On Aug. 10, 1997, Conoco (U.K.) Ltd. began oil production from MacCulloch field on Block 15/24b, using an FPSO.

MacCulloch field has estimated reserves of 58 million bbl of oil. Production is expected to peak at 60,000 b/d of oil and 12 MMcfd of associated gas.

Oil from MacCulloch is metered on the ship and transported by pipeline to Piper B platform, 30 km to the northwest, operated by Elf Exploration U.K. plc. Associated gas also is exported to Piper B by pipeline.

The field`s production ship, North Sea Producer, is a converted products tanker, formerly named Dagmar Maersk. It has capacity to store 560,000 bbl of oil in the event of the export pipeline being unavailable.

The ship is owned and operated by North Sea Production Co., a joint venture of Odebrecht-SLP Engineering Ltd., Lowestoft, U.K., and Maersk Oil & Gas AS.

MacCulloch was producing through three wells tied back to the ship by flexible flowlines and risers. Further production wells were to be drilled.

MacCulloch field interest holders are operator Conoco 60% and Lasmo North Sea plc 40%. The ship is leased to Conoco under a per barrel tariff arrangement.

Shell`s second U.K. North Sea FPSO development was Block 29/7 Curlew field, which was put on fast-track development under a $450 million program.

Curlew was to begin production late in 1997, with peak output anticipated to be 45,000 b/d of oil and 100 MMcfd of gas.

The FPSO is a converted tanker leased from Maersk Co. Ltd., London. It has capacity to store 560,000 bbl of crude oil. Curlew reserves are estimated at 71 million bbl of oil and condensate and 244 bcf of gas.

Norsk Hydro AS announced on Oct. 1, 1997, the start of oil production from Njord oil field on Blocks 6407/7 and 6407/10 in the Norwegian Sea.

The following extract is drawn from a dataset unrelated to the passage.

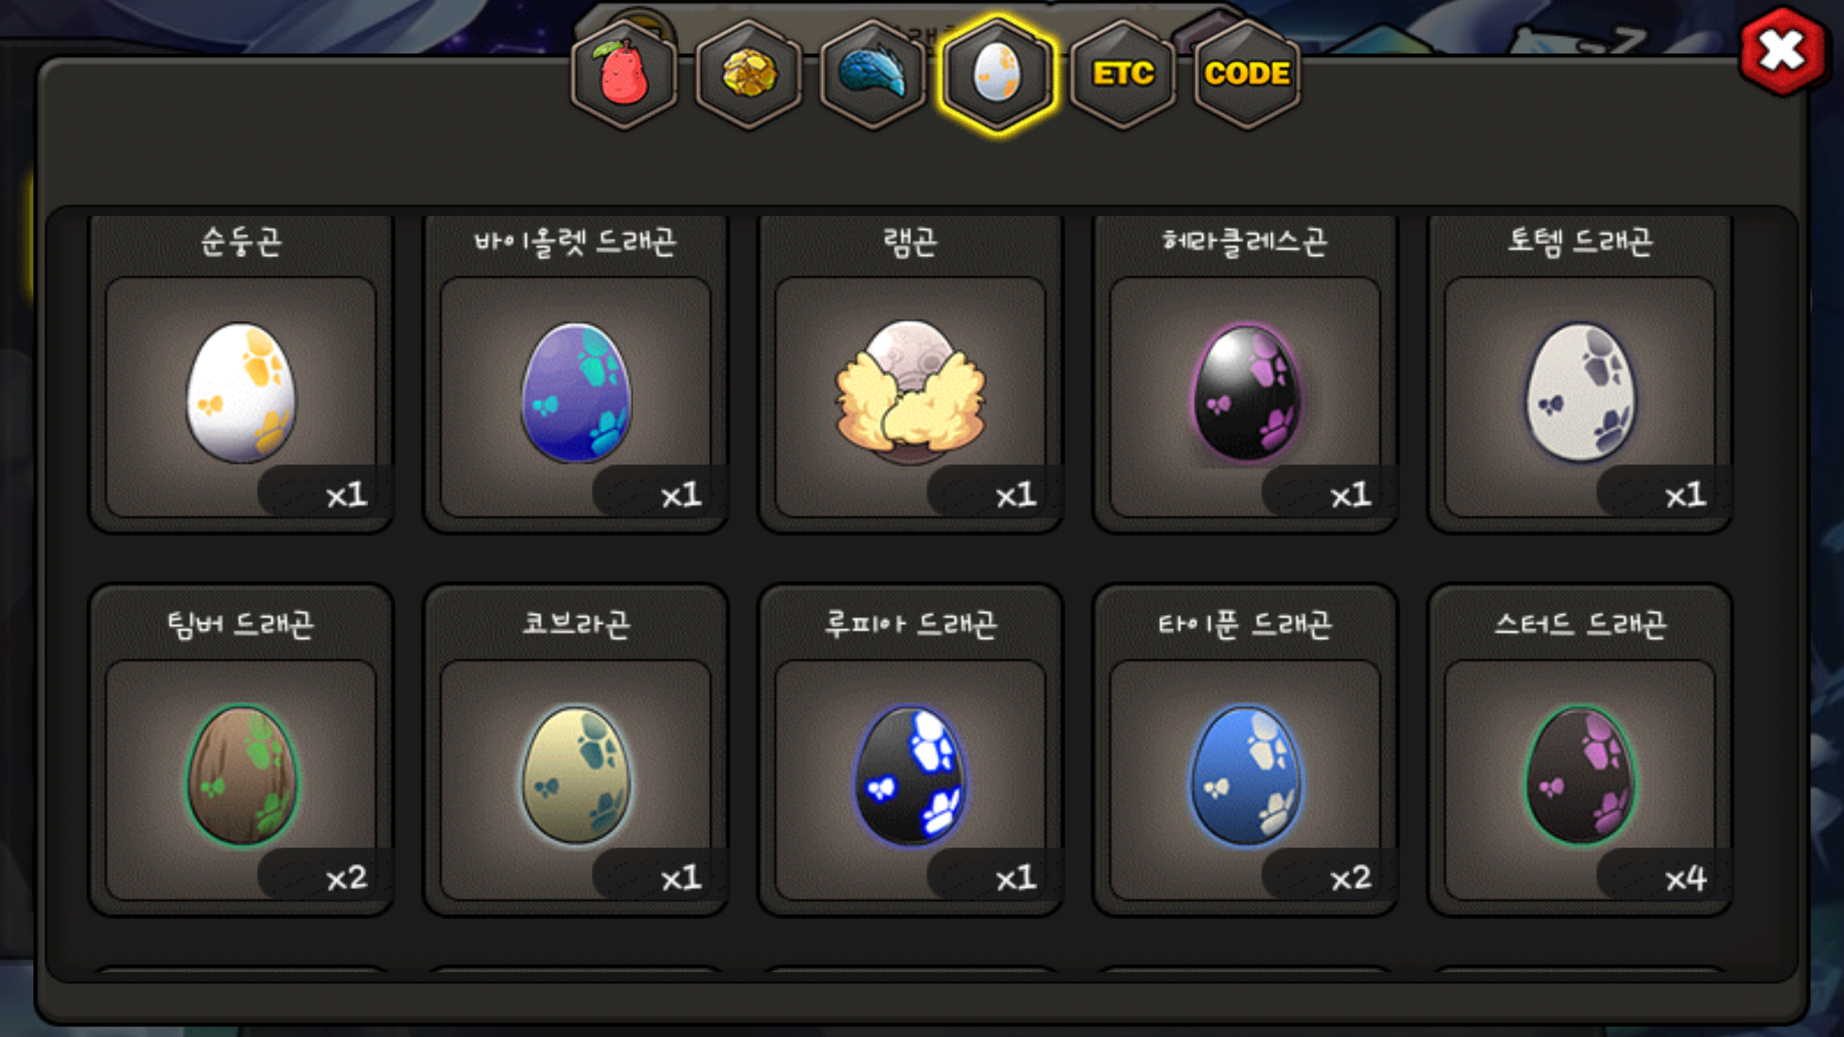Close the inventory with red X
This screenshot has height=1037, width=1844.
(1783, 50)
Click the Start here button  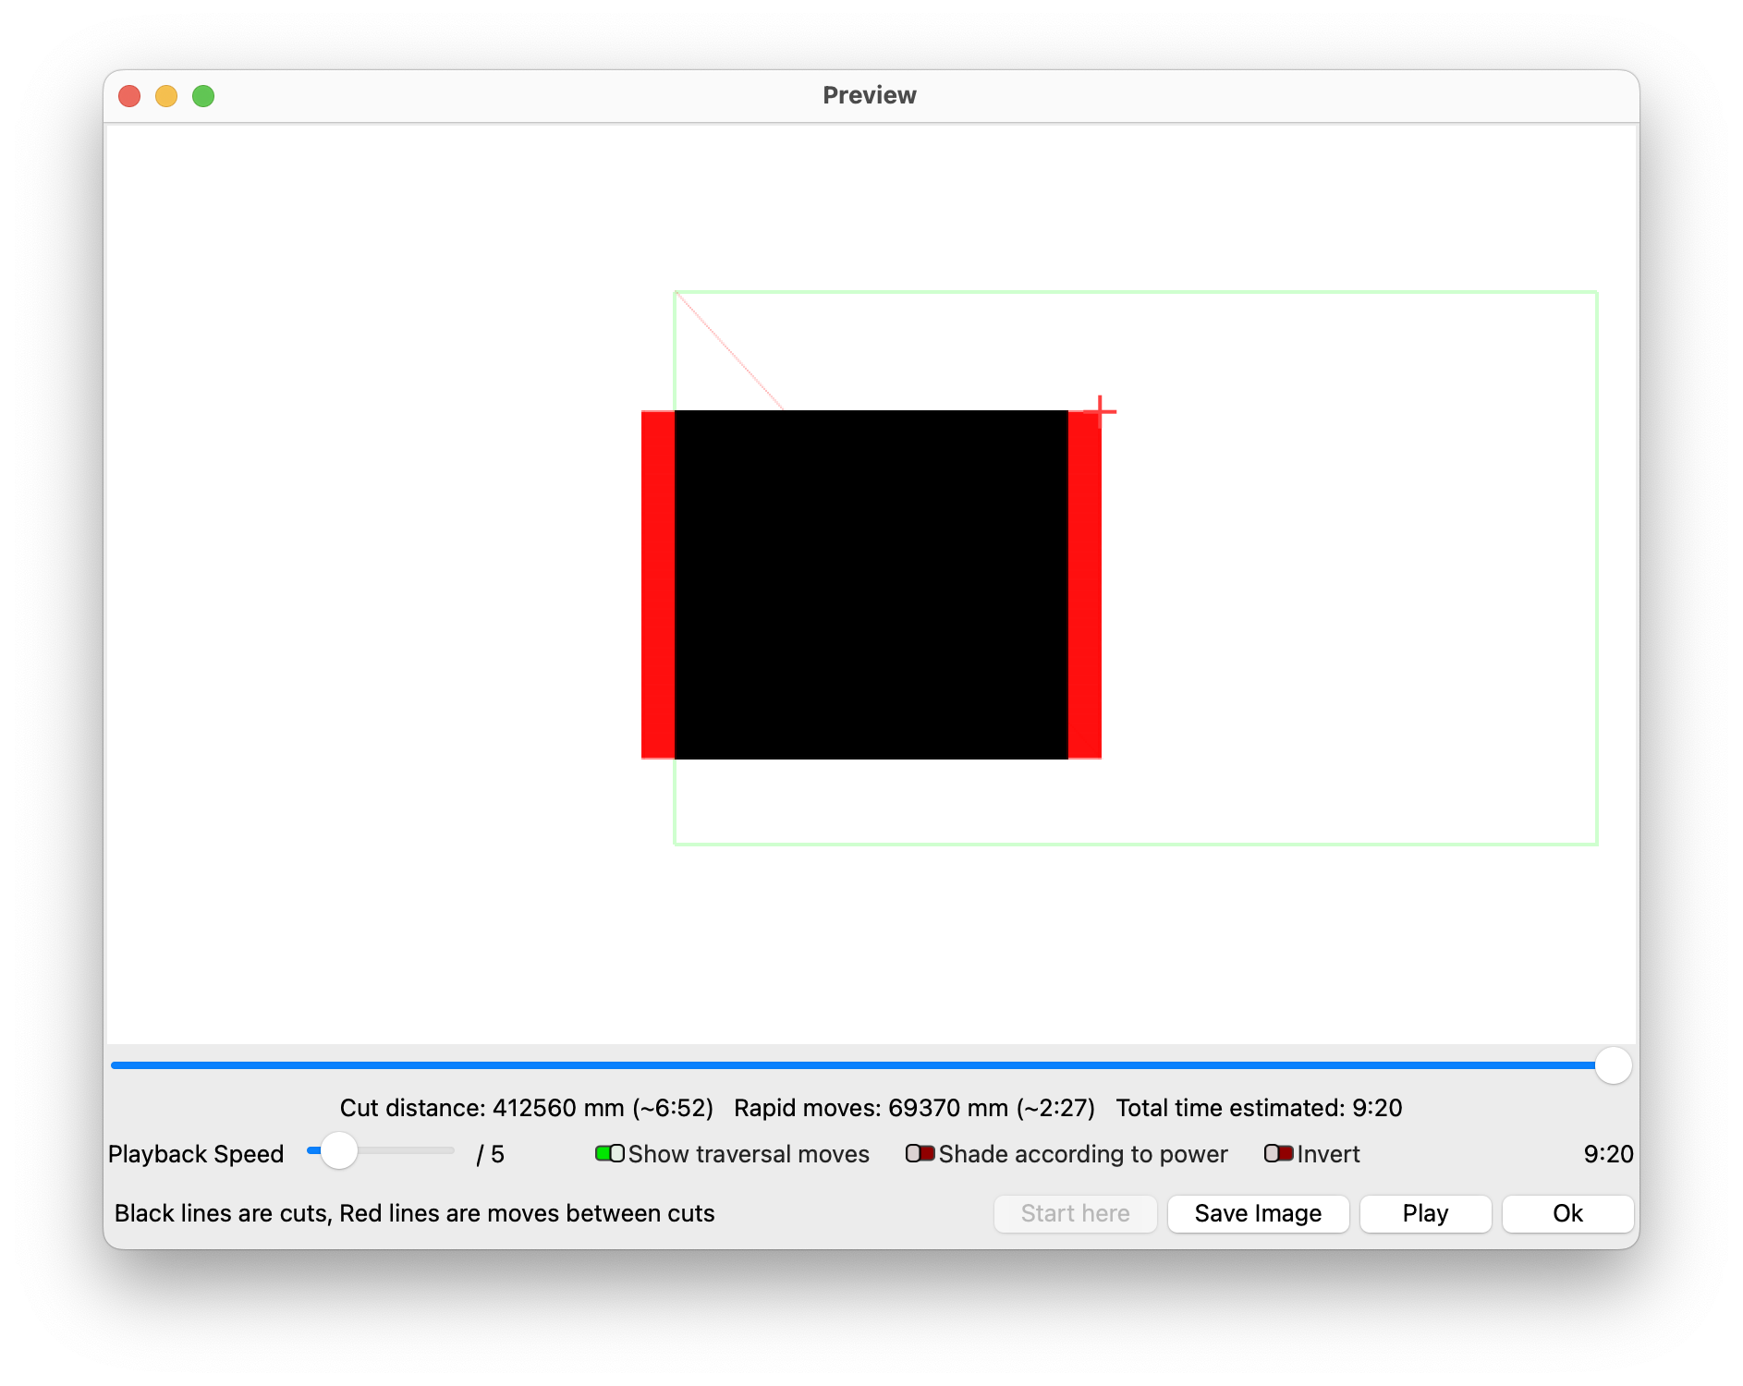[x=1075, y=1213]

Njord was developed with a production semisubmersible and storage tanker. Hydro said development cost was 5.4 billion kroner ($740 million). Early output was through a predrilled production well and a gas injector. Thirteen further wells were to be drilled from the platform.

Plateau production of 70,000 b/d of oil was anticipated in spring 1998. Estimated reserves are 200 million bbl of oil and 210-350 bcf of gas. Gas initially was to be reinjected.

Early in 1997 Statoil moored its Norne field production, storage, and offloading ship in the field to prepared it for scheduled first oil production in September 1997.

Block 6608/10 Norne field was developed under a $1.3 billion program. Shortly after the discovery was made in March 1993, Statoil said Norne was its largest find in 8 years, with estimated reserves of 440 million bbl of oil.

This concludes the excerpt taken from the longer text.